The phosphatidylinositol 3-kinase/protein kinase B signaling pathway is activated by lipoteichoic acid and plays a role in Kupffer cell production of interleukin-6 (IL-6) and IL-10.

Abstract

Sepsis caused by gram-positive bacteria lacking lipopolysaccharide (LPS) has become a major and increasing cause of mortality in intensive-care units. We have recently demonstrated that the gram-positive-specific bacterial cell wall component lipoteichoic acid (LTA) stimulates the release of the proinflammatory cytokines in Kupffer cells in culture. In the present study, we have started to assess the signal transduction events by which LTA induces the production of tumor necrosis factor alpha (TNF-alpha), interleukin-6 (IL-6), and the anti-inflammatory cytokine IL-10 in rat Kupffer cells. LTA was found to trigger phosphorylation of mitogen-activated protein kinases (MAPK) (p38 MAPK and ERK 1/2) and protein kinase B (PKB). Compared to LPS, LTA was more potent in inducing PKB phosphorylation after 40 min, although we found that the cytokine responses were similar. For both bacterial molecules, blocking phosphatidylinositol 3-kinase (PI3-K; Ly294002) or Janus kinase 2 (JAK-2; AG490) particularly affected the induction of IL-6 and IL-10 release, whereas TNF-alpha levels were strongly reduced by inhibition of Src family tyrosine kinases (PP2).
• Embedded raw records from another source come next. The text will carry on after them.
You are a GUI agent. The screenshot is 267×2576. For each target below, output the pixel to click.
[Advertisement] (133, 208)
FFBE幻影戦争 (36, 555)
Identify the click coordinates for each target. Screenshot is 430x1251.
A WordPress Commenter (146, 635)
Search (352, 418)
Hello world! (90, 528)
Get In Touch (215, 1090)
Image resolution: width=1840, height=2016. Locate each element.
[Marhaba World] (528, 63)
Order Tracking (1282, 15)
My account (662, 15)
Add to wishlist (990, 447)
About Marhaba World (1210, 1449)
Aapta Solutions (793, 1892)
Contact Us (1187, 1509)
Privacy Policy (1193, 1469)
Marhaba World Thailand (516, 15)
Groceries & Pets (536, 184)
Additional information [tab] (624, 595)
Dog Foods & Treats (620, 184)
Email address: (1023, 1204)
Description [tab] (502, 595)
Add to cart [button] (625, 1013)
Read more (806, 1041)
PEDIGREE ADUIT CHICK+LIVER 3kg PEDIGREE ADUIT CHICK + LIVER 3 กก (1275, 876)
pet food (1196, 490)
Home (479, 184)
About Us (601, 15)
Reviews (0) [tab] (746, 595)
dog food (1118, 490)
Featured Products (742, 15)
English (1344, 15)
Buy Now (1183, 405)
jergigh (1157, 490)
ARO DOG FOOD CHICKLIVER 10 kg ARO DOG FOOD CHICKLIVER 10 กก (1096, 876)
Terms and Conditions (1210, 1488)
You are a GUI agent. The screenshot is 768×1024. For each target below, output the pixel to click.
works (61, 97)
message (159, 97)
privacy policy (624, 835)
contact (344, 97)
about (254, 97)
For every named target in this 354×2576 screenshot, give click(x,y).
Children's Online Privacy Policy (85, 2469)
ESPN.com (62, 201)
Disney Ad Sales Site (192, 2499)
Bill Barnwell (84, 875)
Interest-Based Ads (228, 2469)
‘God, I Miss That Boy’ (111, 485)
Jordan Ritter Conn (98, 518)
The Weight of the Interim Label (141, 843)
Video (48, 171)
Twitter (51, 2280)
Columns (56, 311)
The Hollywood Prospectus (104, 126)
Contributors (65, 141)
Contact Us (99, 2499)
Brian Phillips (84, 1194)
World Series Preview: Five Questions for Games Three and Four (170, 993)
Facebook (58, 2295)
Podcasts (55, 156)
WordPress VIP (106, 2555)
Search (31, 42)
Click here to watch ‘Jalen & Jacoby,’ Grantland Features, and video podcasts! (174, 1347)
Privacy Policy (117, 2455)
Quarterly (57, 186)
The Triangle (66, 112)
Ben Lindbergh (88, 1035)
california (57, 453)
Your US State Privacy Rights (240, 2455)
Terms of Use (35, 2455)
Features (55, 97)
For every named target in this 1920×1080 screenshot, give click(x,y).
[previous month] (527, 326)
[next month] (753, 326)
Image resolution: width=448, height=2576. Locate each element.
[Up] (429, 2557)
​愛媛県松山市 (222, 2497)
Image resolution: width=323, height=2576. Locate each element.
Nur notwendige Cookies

All three cytokines were reduced by inhibition of p38 MAPK (SB202190) or the broad-range tyrosine kinase inhibitor genistein, whereas IL-6 release was particularly blocked by inhibition of ERK 1/2 (PD98059). Divergences in the regulatory pathways controlling TNF-alpha, IL-10, and IL-6 production in Kupffer cells following LPS or LTA stimulation may create a basis for understanding how the balance between pro- and anti-inflammatory cytokines is regulated in the liver following infections by gram-positive or gram-negative bacteria.